When is Enough, Enough in Education?
On NPR this week I heard a report of a study on teacher education in the US. The study evaluated over 1400 colleges of education and found that 7 out of 10 are doing a poor job in teaching reading! They do a worse job with other basic subjects like English, math, science and history. Kate Walsh, president of the National Council on Teacher Quality, says, “Right now, much of higher ed believes that it’s not their job to have a teacher be ready for the classroom on Day 1.” Joshua P. Starr, the superintendent of Montgomery County Public Schools, said he is concerned that the new ratings amount to teacher bashing. Mr. Starr misses the point; it is not about the teachers at all but about the poor training in Universities and the management of teachers in local school systems. He seems not to understand that he is one of the people being bashed. This report just adds fuel to my fire about the poor state of public education in the U.S. In May at the Association of Behavior Analysis International conference, I attended a presentation by members of The Wing Institute, an independent non-profit organization promoting evidence-based education policies and practice. The title of the session was “Directly Influencing Teaching in The Classroom: A Systematic Approach.” Jack States’ presentation showed that the $60 billion spent on preparing teachers to teach effectively was utterly wasted – wasted time and wasted taxpayers money –in terms of the dismal impact on student learning. This new study provides further validation of States’ research. The mission of the US Department of Education is: to promote student achievement and preparation for global competitiveness by fostering educational excellence and ensuring equal access. In 2013 they have $70 billion to do it. This does not count $100 billion included for education in the American Recovery and Reinvestment Act of 2009.

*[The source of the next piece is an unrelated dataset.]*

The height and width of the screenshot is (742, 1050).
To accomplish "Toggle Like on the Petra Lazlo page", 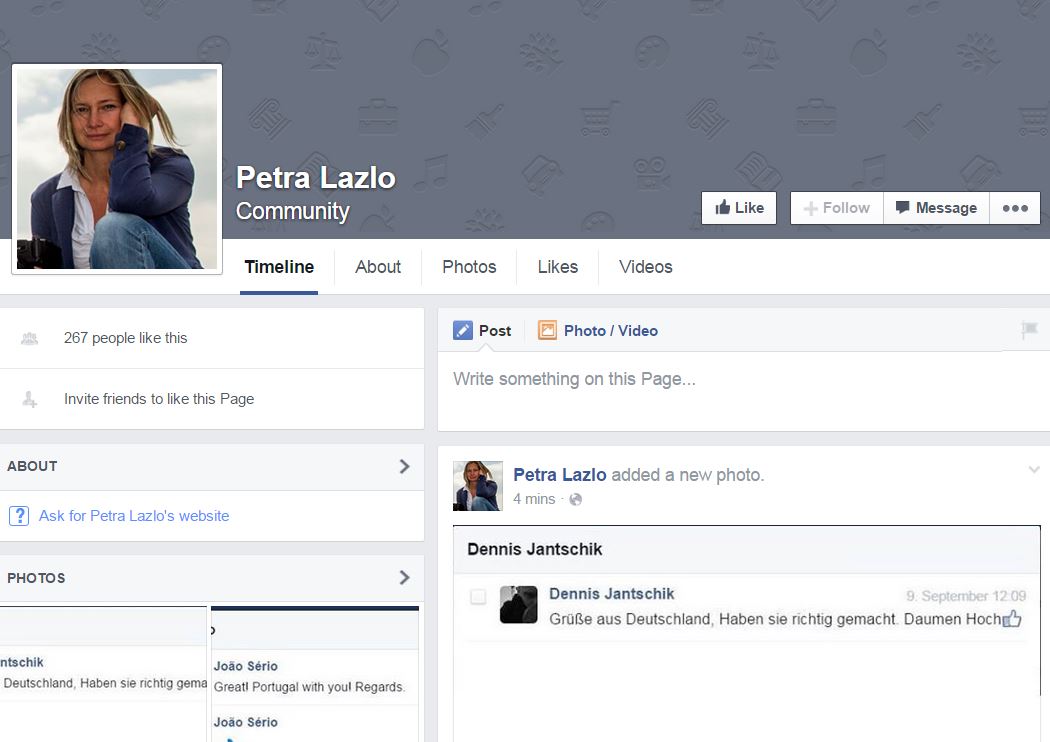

They have received billions of dollars since the Department was given cabinet status in 1980. The total expenditure on the Department approaches two trillion dollars since 1980 at the Federal level alone. And what is the return on that “investment?” According to reports from NAEP, the National Assessment of Educational Progress, there has been no appreciable improvement in what students learned since 1980. This reminds me of a patient I treated for Agoraphobia years ago. She had been receiving electroshock treatments for 26 years. I have often wondered how long it would have taken her psychiatrist to conclude that electroshock was not working. (By the way, it took less than two months of behavioral treatment to “cure” her and she did beautifully till her death two years ago.) How long will it take for the Government and the public to conclude that what we have been doing in education since the 1970s is not working? The system is broken and in my opinion is not capable of being fixed. The time for tweaking is over. It is a wreck, dead, done. There are schools that are doing a good job but almost all are not public.
Public access and quality education could go together well if anyone in education was looking to what science can tell us about how learning occurs. Schools are fascinated with process almost to the point of ignoring the impact on the most important outcome—student learning. If the school systems were measured by their impact on student performance—all up and down the chain they would demand better preparation of teachers and hopefully begin to look at the effect of their own behavior in terms of whether it helps or hinders teacher performance in the classroom. The sad truth is that technology and effective processes exist today that can teach effectively and efficiently. Morningside Academy in Seattle is one such example, hiding right in plain sight for decades. For a book on their teaching methods, see Generative Instruction: What It Means to Leave No Child Behind by Johnson and Street. Getting the establishment to use new methods requires significant behavior change on the part of many administrators who are highly reinforced for keeping things the way they are. Consequences necessary to make that happen are unlikely to occur. There are many teachers who try to use more effective methods “under the radar” but find little positive reinforcement from the educational hierarchy. What teachers need is help in shaping and accelerating learning, not bureaucracy. Until accountability comes to education, driving more parents who have the capacity to abandon the system through home schooling or private schooling, little will change. Such change need not take a very long time. It takes active and measurable commitment. It means holding yourself as head of any educational unit responsible for the success of those you supervise—not for creating beautiful plans but for taking their very good ideas and helping them do their job—educate the youth of America. It then means holding teachers accountable for the individual success of students, not for the average achievement of the class but the number of students who met their individual achievement targets. Morningside Academy can show us all how to do that. If we would only look and learn! Thanks for reading my rant. I am calm for now.